Start of Data extract
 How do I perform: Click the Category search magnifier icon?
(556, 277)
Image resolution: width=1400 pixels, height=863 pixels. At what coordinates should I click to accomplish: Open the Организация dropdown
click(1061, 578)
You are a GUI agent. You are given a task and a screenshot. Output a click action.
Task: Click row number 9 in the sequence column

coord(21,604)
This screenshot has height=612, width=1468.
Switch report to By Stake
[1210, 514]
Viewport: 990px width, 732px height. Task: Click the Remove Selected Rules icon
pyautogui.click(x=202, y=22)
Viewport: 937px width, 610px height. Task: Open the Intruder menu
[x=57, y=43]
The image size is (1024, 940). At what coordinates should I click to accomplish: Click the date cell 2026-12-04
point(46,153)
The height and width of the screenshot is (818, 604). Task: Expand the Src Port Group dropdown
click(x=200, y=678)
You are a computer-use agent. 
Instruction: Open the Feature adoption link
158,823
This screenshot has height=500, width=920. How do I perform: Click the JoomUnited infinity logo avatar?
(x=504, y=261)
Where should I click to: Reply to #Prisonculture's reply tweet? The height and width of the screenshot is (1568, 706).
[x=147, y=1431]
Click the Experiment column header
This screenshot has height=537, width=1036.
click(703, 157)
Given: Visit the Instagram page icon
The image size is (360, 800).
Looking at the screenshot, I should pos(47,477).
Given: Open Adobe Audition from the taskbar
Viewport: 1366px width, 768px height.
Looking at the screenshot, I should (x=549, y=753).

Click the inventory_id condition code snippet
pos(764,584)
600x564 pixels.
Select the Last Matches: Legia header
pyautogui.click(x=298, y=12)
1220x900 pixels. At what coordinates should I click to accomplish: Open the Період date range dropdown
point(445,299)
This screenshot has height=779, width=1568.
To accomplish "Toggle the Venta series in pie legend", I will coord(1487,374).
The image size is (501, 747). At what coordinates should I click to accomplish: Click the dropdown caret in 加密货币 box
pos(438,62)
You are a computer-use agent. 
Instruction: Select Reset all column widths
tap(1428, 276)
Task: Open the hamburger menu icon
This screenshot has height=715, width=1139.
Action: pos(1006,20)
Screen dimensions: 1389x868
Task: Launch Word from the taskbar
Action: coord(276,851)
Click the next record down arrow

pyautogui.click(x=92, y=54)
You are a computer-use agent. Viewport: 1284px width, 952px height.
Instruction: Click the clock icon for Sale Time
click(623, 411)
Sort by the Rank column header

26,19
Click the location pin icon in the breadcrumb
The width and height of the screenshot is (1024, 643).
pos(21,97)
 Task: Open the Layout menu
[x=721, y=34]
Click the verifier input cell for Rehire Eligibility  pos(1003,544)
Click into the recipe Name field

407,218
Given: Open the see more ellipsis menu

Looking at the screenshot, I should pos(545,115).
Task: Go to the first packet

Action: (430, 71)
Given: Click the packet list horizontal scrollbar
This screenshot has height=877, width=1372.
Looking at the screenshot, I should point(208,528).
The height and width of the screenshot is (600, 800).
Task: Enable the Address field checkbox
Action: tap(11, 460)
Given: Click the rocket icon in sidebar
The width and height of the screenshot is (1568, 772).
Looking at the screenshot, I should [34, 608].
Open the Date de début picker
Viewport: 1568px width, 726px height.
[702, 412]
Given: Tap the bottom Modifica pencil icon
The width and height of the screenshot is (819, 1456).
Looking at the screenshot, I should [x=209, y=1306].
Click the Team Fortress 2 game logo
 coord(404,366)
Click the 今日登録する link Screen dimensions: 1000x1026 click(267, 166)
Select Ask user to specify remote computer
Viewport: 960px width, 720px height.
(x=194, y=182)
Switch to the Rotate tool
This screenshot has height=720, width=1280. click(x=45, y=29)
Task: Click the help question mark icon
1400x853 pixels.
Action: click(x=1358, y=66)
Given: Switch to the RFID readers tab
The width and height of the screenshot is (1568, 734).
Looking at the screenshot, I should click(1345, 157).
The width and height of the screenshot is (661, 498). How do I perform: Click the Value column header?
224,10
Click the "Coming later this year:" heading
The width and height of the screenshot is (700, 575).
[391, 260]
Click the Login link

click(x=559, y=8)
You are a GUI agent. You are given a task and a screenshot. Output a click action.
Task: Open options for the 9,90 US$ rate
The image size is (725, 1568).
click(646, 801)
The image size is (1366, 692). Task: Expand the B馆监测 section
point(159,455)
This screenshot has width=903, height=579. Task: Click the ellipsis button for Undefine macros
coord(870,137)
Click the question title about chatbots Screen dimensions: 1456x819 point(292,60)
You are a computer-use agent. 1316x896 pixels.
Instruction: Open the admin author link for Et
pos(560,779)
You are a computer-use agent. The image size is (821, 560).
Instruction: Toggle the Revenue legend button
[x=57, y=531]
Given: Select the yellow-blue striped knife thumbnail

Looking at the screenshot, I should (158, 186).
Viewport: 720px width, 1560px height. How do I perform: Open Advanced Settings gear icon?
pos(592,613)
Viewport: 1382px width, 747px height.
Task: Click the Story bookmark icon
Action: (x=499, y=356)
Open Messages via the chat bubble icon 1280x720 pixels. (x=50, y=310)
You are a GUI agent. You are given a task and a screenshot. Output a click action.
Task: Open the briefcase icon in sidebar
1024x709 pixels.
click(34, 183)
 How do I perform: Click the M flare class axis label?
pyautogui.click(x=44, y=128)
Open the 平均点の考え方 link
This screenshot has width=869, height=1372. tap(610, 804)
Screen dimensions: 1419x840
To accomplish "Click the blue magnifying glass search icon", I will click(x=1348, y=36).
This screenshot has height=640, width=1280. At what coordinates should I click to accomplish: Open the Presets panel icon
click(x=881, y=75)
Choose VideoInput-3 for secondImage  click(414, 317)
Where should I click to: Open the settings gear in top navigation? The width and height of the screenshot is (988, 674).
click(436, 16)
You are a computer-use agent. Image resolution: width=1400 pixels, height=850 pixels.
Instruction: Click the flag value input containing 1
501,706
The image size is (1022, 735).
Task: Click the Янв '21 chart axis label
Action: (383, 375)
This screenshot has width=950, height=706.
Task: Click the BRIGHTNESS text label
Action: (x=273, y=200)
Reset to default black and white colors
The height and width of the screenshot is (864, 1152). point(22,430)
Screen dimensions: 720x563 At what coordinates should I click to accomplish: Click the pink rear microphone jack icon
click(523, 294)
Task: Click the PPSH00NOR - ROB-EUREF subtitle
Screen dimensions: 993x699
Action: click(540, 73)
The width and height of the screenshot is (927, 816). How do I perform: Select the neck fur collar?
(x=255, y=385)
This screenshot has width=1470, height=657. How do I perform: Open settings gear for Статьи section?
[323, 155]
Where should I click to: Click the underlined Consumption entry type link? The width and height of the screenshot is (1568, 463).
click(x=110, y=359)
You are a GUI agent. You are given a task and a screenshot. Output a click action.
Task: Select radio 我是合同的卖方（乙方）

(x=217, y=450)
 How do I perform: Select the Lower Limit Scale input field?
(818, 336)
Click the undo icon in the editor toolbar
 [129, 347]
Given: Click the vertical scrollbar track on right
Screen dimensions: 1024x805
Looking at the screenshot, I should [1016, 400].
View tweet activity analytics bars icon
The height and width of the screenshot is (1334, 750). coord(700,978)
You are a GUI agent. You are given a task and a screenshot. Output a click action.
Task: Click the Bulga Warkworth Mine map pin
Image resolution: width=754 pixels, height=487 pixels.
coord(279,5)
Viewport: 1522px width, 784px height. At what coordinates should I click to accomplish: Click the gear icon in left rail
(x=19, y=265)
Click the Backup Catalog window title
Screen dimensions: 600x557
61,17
End of Data extract
■ Activity ■
With nothing left out, copy every record exactly.

■ Task response ■
 How do I perform: Click the Category search magnifier icon?
(556, 277)
Image resolution: width=1400 pixels, height=863 pixels. At what coordinates should I click to accomplish: Open the Организация dropdown
click(1061, 578)
You are a GUI agent. You are given a task and a screenshot. Output a click action.
Task: Click row number 9 in the sequence column

coord(21,604)
This screenshot has height=612, width=1468.
Switch report to By Stake
[1210, 514]
Viewport: 990px width, 732px height. Task: Click the Remove Selected Rules icon
pyautogui.click(x=202, y=22)
Viewport: 937px width, 610px height. Task: Open the Intruder menu
[x=57, y=43]
The image size is (1024, 940). At what coordinates should I click to accomplish: Click the date cell 2026-12-04
point(46,153)
The height and width of the screenshot is (818, 604). Task: Expand the Src Port Group dropdown
click(x=200, y=678)
You are a computer-use agent. 
Instruction: Open the Feature adoption link
158,823
This screenshot has height=500, width=920. How do I perform: Click the JoomUnited infinity logo avatar?
(x=504, y=261)
Where should I click to: Reply to #Prisonculture's reply tweet? The height and width of the screenshot is (1568, 706).
[x=147, y=1431]
Click the Experiment column header
This screenshot has height=537, width=1036.
click(703, 157)
Given: Visit the Instagram page icon
The image size is (360, 800).
Looking at the screenshot, I should pos(47,477).
Given: Open Adobe Audition from the taskbar
Viewport: 1366px width, 768px height.
Looking at the screenshot, I should (x=549, y=753).

Click the inventory_id condition code snippet
pos(764,584)
600x564 pixels.
Select the Last Matches: Legia header
pyautogui.click(x=298, y=12)
1220x900 pixels. At what coordinates should I click to accomplish: Open the Період date range dropdown
point(445,299)
This screenshot has height=779, width=1568.
To accomplish "Toggle the Venta series in pie legend", I will coord(1487,374).
The image size is (501, 747). At what coordinates should I click to accomplish: Click the dropdown caret in 加密货币 box
pos(438,62)
You are a computer-use agent. 
Instruction: Select Reset all column widths
tap(1428, 276)
Task: Open the hamburger menu icon
This screenshot has height=715, width=1139.
Action: pos(1006,20)
Screen dimensions: 1389x868
Task: Launch Word from the taskbar
Action: coord(276,851)
Click the next record down arrow

pyautogui.click(x=92, y=54)
You are a computer-use agent. Viewport: 1284px width, 952px height.
Instruction: Click the clock icon for Sale Time
click(623, 411)
Sort by the Rank column header

26,19
Click the location pin icon in the breadcrumb
The width and height of the screenshot is (1024, 643).
pos(21,97)
 Task: Open the Layout menu
[x=721, y=34]
Click the verifier input cell for Rehire Eligibility  pos(1003,544)
Click into the recipe Name field

407,218
Given: Open the see more ellipsis menu

Looking at the screenshot, I should pos(545,115).
Task: Go to the first packet

Action: (430, 71)
Given: Click the packet list horizontal scrollbar
This screenshot has height=877, width=1372.
Looking at the screenshot, I should point(208,528).
The height and width of the screenshot is (600, 800).
Task: Enable the Address field checkbox
Action: tap(11, 460)
Given: Click the rocket icon in sidebar
The width and height of the screenshot is (1568, 772).
Looking at the screenshot, I should [34, 608].
Open the Date de début picker
Viewport: 1568px width, 726px height.
[702, 412]
Given: Tap the bottom Modifica pencil icon
The width and height of the screenshot is (819, 1456).
Looking at the screenshot, I should [x=209, y=1306].
Click the Team Fortress 2 game logo
 coord(404,366)
Click the 今日登録する link Screen dimensions: 1000x1026 click(267, 166)
Select Ask user to specify remote computer
Viewport: 960px width, 720px height.
(x=194, y=182)
Switch to the Rotate tool
This screenshot has height=720, width=1280. click(x=45, y=29)
Task: Click the help question mark icon
1400x853 pixels.
Action: click(x=1358, y=66)
Given: Switch to the RFID readers tab
The width and height of the screenshot is (1568, 734).
Looking at the screenshot, I should click(1345, 157).
The width and height of the screenshot is (661, 498). How do I perform: Click the Value column header?
224,10
Click the "Coming later this year:" heading
The width and height of the screenshot is (700, 575).
[391, 260]
Click the Login link

click(x=559, y=8)
You are a GUI agent. You are given a task and a screenshot. Output a click action.
Task: Open options for the 9,90 US$ rate
The image size is (725, 1568).
click(646, 801)
The image size is (1366, 692). Task: Expand the B馆监测 section
point(159,455)
This screenshot has width=903, height=579. Task: Click the ellipsis button for Undefine macros
coord(870,137)
Click the question title about chatbots Screen dimensions: 1456x819 point(292,60)
You are a computer-use agent. 1316x896 pixels.
Instruction: Open the admin author link for Et
pos(560,779)
You are a computer-use agent. The image size is (821, 560).
Instruction: Toggle the Revenue legend button
[x=57, y=531]
Given: Select the yellow-blue striped knife thumbnail

Looking at the screenshot, I should (158, 186).
Viewport: 720px width, 1560px height. How do I perform: Open Advanced Settings gear icon?
pos(592,613)
Viewport: 1382px width, 747px height.
Task: Click the Story bookmark icon
Action: (x=499, y=356)
Open Messages via the chat bubble icon 1280x720 pixels. (x=50, y=310)
You are a GUI agent. You are given a task and a screenshot. Output a click action.
Task: Open the briefcase icon in sidebar
1024x709 pixels.
click(34, 183)
 How do I perform: Click the M flare class axis label?
pyautogui.click(x=44, y=128)
Open the 平均点の考え方 link
This screenshot has width=869, height=1372. tap(610, 804)
Screen dimensions: 1419x840
To accomplish "Click the blue magnifying glass search icon", I will click(x=1348, y=36).
This screenshot has height=640, width=1280. At what coordinates should I click to accomplish: Open the Presets panel icon
click(x=881, y=75)
Choose VideoInput-3 for secondImage  click(414, 317)
Where should I click to: Open the settings gear in top navigation? The width and height of the screenshot is (988, 674).
click(436, 16)
You are a computer-use agent. Image resolution: width=1400 pixels, height=850 pixels.
Instruction: Click the flag value input containing 1
501,706
The image size is (1022, 735).
Task: Click the Янв '21 chart axis label
Action: (383, 375)
This screenshot has width=950, height=706.
Task: Click the BRIGHTNESS text label
Action: (x=273, y=200)
Reset to default black and white colors
The height and width of the screenshot is (864, 1152). point(22,430)
Screen dimensions: 720x563 At what coordinates should I click to accomplish: Click the pink rear microphone jack icon
click(523, 294)
Task: Click the PPSH00NOR - ROB-EUREF subtitle
Screen dimensions: 993x699
Action: click(540, 73)
The width and height of the screenshot is (927, 816). How do I perform: Select the neck fur collar?
(x=255, y=385)
This screenshot has width=1470, height=657. How do I perform: Open settings gear for Статьи section?
[323, 155]
Where should I click to: Click the underlined Consumption entry type link? The width and height of the screenshot is (1568, 463).
click(x=110, y=359)
You are a GUI agent. You are given a task and a screenshot. Output a click action.
Task: Select radio 我是合同的卖方（乙方）

(x=217, y=450)
 How do I perform: Select the Lower Limit Scale input field?
(818, 336)
Click the undo icon in the editor toolbar
 [129, 347]
Given: Click the vertical scrollbar track on right
Screen dimensions: 1024x805
Looking at the screenshot, I should [1016, 400].
View tweet activity analytics bars icon
The height and width of the screenshot is (1334, 750). coord(700,978)
You are a GUI agent. You are given a task and a screenshot. Output a click action.
Task: Click the Bulga Warkworth Mine map pin
Image resolution: width=754 pixels, height=487 pixels.
coord(279,5)
Viewport: 1522px width, 784px height. At what coordinates should I click to accomplish: Click the gear icon in left rail
(x=19, y=265)
Click the Backup Catalog window title
Screen dimensions: 600x557
61,17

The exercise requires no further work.